**PROBLEM TO SOLVE:**
Exactly as they stand, write out all of the entries again.
### SOURCE MATERIAL ###
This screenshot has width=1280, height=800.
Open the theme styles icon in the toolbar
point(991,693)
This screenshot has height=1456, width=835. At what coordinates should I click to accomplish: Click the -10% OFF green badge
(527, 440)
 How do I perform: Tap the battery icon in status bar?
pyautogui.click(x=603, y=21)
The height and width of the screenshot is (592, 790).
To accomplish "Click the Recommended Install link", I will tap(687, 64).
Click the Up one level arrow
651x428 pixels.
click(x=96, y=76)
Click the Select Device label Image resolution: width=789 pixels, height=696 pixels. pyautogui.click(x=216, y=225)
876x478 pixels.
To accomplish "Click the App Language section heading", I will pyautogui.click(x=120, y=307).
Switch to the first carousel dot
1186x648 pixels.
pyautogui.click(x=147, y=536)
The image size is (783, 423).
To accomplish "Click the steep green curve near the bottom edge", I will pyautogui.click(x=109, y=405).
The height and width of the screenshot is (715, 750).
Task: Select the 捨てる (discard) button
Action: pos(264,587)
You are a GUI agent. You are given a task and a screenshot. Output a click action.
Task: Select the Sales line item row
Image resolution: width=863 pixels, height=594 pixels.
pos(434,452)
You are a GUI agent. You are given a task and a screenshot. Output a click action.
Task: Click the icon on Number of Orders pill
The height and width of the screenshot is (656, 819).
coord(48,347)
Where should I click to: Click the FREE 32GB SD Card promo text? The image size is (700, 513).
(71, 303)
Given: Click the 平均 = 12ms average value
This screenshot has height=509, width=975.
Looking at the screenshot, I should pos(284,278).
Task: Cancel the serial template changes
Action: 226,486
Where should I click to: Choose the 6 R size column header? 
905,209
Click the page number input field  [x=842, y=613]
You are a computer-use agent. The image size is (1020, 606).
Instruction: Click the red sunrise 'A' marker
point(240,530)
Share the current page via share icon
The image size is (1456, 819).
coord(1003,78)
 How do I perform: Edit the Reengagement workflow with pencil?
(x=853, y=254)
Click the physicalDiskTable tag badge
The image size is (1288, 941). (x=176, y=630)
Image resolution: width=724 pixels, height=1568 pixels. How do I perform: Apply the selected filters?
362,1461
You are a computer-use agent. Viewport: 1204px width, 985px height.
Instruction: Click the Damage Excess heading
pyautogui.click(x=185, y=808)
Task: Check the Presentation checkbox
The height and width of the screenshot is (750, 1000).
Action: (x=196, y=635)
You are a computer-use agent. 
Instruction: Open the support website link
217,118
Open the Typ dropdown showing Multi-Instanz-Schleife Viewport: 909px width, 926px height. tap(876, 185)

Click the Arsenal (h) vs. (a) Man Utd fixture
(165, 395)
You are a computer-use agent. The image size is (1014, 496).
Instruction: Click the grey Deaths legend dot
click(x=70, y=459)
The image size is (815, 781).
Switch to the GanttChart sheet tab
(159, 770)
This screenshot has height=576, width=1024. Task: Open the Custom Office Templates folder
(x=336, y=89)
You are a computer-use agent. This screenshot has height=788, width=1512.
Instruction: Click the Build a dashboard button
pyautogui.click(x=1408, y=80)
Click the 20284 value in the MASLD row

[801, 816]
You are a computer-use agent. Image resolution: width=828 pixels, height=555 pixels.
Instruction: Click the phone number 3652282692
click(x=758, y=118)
###
**EXERCISE OUTPUT:**
This screenshot has width=1280, height=800.
Open the theme styles icon in the toolbar
point(991,693)
This screenshot has height=1456, width=835. At what coordinates should I click to accomplish: Click the -10% OFF green badge
(527, 440)
 How do I perform: Tap the battery icon in status bar?
pyautogui.click(x=603, y=21)
The height and width of the screenshot is (592, 790).
To accomplish "Click the Recommended Install link", I will tap(687, 64).
Click the Up one level arrow
651x428 pixels.
click(x=96, y=76)
Click the Select Device label Image resolution: width=789 pixels, height=696 pixels. pyautogui.click(x=216, y=225)
876x478 pixels.
To accomplish "Click the App Language section heading", I will pyautogui.click(x=120, y=307).
Switch to the first carousel dot
1186x648 pixels.
pyautogui.click(x=147, y=536)
The image size is (783, 423).
To accomplish "Click the steep green curve near the bottom edge", I will pyautogui.click(x=109, y=405).
The height and width of the screenshot is (715, 750).
Task: Select the 捨てる (discard) button
Action: pos(264,587)
You are a GUI agent. You are given a task and a screenshot. Output a click action.
Task: Select the Sales line item row
Image resolution: width=863 pixels, height=594 pixels.
pos(434,452)
You are a GUI agent. You are given a task and a screenshot. Output a click action.
Task: Click the icon on Number of Orders pill
The height and width of the screenshot is (656, 819).
coord(48,347)
Where should I click to: Click the FREE 32GB SD Card promo text? The image size is (700, 513).
(71, 303)
Given: Click the 平均 = 12ms average value
This screenshot has height=509, width=975.
Looking at the screenshot, I should pos(284,278).
Task: Cancel the serial template changes
Action: 226,486
Where should I click to: Choose the 6 R size column header? 
905,209
Click the page number input field  [x=842, y=613]
You are a computer-use agent. The image size is (1020, 606).
Instruction: Click the red sunrise 'A' marker
point(240,530)
Share the current page via share icon
The image size is (1456, 819).
coord(1003,78)
 How do I perform: Edit the Reengagement workflow with pencil?
(x=853, y=254)
Click the physicalDiskTable tag badge
The image size is (1288, 941). (x=176, y=630)
Image resolution: width=724 pixels, height=1568 pixels. How do I perform: Apply the selected filters?
362,1461
You are a computer-use agent. Viewport: 1204px width, 985px height.
Instruction: Click the Damage Excess heading
pyautogui.click(x=185, y=808)
Task: Check the Presentation checkbox
The height and width of the screenshot is (750, 1000).
Action: (x=196, y=635)
You are a computer-use agent. 
Instruction: Open the support website link
217,118
Open the Typ dropdown showing Multi-Instanz-Schleife Viewport: 909px width, 926px height. tap(876, 185)

Click the Arsenal (h) vs. (a) Man Utd fixture
(165, 395)
You are a computer-use agent. The image size is (1014, 496).
Instruction: Click the grey Deaths legend dot
click(x=70, y=459)
The image size is (815, 781).
Switch to the GanttChart sheet tab
(159, 770)
This screenshot has height=576, width=1024. Task: Open the Custom Office Templates folder
(x=336, y=89)
You are a computer-use agent. This screenshot has height=788, width=1512.
Instruction: Click the Build a dashboard button
pyautogui.click(x=1408, y=80)
Click the 20284 value in the MASLD row

[801, 816]
You are a computer-use agent. Image resolution: width=828 pixels, height=555 pixels.
Instruction: Click the phone number 3652282692
click(x=758, y=118)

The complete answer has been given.